PLANCHE XXXII.

(P. 65, tome VIII de l'Edition royale.)

Ce lampadaire a pour motif le tronc d'un chêne dépouillé et divisé en cinq branches, d'où pendent autant de lampes, toutes d'une forme assez simple. L'arbre est élevé sur une plinthe rectangulaire, ayant pour support des griffes de lion.

PLANCHE XXXIII.

(P. 66, 67, t. VIII de l'Edition royale).

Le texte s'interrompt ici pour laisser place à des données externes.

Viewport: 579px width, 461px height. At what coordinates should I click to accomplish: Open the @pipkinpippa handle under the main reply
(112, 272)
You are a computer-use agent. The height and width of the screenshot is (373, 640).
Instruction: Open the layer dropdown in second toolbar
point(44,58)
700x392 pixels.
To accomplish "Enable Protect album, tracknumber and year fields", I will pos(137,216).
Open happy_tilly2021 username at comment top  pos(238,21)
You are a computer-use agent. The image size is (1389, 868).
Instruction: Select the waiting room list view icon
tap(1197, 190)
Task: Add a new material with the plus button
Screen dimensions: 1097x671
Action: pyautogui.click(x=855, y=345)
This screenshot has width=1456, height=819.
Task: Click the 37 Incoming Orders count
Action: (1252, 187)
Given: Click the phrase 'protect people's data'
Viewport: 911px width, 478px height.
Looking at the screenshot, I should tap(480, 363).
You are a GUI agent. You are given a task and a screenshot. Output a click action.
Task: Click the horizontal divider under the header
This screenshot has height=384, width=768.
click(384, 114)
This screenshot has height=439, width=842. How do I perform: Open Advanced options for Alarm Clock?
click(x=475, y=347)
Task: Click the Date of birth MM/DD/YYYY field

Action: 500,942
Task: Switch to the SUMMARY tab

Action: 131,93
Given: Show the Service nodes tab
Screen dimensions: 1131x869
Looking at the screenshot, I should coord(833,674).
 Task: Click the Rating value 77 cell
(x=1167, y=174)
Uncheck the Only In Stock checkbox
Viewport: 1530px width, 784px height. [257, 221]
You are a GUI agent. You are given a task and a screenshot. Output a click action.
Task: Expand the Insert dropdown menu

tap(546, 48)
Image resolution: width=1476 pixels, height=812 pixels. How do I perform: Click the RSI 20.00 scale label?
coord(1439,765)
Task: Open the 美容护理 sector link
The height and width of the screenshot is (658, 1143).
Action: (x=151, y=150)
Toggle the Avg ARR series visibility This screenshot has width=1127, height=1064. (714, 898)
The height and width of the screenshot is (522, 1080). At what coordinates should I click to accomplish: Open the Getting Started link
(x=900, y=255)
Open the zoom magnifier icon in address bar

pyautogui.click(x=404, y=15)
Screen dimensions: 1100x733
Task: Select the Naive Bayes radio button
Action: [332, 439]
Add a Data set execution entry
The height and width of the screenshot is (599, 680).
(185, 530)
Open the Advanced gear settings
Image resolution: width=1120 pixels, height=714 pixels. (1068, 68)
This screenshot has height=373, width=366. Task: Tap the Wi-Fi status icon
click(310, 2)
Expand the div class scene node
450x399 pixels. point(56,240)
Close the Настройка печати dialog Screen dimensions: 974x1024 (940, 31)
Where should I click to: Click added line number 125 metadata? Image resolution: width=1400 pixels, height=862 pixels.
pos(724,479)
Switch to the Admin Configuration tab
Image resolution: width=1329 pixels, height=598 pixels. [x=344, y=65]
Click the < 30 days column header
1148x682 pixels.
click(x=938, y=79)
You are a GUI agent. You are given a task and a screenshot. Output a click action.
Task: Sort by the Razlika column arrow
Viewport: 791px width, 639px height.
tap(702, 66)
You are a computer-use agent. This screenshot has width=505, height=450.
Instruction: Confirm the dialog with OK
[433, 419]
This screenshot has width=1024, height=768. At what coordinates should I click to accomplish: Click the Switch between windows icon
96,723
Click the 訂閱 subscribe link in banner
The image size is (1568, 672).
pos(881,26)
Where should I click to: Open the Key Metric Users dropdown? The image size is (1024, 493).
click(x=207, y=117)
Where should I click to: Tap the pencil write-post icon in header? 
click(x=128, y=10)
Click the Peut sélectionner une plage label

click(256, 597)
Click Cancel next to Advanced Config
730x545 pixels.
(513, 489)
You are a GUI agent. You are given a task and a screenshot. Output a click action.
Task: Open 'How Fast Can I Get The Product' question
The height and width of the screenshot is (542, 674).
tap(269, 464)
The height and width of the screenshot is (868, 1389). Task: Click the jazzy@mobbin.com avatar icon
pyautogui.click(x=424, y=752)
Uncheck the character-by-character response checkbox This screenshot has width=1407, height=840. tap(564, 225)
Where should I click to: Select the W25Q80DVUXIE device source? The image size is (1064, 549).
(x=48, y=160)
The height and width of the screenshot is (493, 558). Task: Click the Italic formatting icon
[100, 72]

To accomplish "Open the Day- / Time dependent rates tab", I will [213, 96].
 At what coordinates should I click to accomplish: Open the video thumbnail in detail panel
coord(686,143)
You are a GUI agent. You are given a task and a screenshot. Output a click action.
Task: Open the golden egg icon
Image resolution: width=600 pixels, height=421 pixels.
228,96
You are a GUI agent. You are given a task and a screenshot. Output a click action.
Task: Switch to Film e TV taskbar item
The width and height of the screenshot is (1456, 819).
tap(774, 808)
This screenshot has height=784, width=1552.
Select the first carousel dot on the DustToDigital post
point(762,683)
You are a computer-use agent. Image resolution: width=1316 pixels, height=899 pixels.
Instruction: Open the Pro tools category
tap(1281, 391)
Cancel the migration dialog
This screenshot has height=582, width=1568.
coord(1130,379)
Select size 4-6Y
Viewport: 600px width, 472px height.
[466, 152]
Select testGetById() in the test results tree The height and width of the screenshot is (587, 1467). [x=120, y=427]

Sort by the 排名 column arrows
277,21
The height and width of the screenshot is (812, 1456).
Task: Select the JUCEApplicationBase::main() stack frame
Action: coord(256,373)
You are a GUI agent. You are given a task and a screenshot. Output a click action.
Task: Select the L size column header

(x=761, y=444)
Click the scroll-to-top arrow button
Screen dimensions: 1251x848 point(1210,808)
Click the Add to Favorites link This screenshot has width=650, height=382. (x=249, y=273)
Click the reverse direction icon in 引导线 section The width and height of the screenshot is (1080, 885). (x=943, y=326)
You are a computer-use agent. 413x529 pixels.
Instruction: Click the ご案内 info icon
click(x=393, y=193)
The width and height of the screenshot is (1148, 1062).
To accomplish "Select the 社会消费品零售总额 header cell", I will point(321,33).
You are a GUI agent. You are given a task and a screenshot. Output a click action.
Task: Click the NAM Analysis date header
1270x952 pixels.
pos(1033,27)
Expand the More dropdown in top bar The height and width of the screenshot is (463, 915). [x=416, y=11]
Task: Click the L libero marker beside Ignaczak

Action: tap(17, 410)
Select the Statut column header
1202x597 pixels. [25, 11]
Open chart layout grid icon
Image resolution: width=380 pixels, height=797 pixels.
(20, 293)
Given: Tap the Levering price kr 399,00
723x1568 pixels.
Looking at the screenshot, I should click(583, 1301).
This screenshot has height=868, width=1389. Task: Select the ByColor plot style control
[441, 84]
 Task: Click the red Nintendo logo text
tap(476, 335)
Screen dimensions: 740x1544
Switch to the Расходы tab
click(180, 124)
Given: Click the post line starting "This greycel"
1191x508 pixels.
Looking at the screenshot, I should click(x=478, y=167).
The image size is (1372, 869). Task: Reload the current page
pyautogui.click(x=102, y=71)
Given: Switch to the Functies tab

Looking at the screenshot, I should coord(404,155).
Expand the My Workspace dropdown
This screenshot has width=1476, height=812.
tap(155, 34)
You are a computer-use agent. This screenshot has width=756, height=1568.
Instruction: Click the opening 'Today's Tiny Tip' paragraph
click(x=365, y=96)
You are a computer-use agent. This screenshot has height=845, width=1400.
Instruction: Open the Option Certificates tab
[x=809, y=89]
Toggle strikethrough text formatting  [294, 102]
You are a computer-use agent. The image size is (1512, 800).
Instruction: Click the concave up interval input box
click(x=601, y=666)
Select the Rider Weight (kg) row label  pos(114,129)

FIG I. La tige de ce lampadaire emprunte sa forme des plantes bulbeuses dont elle imite l'élégante souplesse dans ses contours. Les deux lampes, dans leur forme bizarre, imitent des limaçons, dont l'un est à moitié sorti de sa coquille. Ce n'est pas sans une sorte de convenance que cet insecte est ici rapproché d'une espèce de végétaux qui se plaisent dans les terrains humides. Le socle représente, en quelque sorte, un autel, étant entouré d'un feuillage en festons et orné d'un crâne de bœuf. La plinthe à griffes de lion est d'un travail précieux; sa surface est enrichie d'arabesques damasquinés en argent, comme le sont les ornemens de l'autel. Un semblable lampadaire pourrait être consacré à la nymphe d'une fontaine.

FIG. II. Cet autre lampadaire, d'un travail également beau, est d'un style plus sévère. Une colonne cannelée en fait le motif. L'ornement du chapiteau tient par ses volutes à l'ordre ionique: mais il ne faut point chercher dans ces compositions de fantaisie, les proportions et les règles de l'art. Les artistes usaient sans réserve, dans ces sortes d'ouvrages, du droit de s'abandonner à leur imagination. Au milieu des volutes est un masque comique, et du sommet du chapiteau partent quatre rameaux en arabesques, qui servaient suspendre les lampes. Le dessin n'en montre que deux; le plan du chapiteau fait voir la distribution de tous les quatre.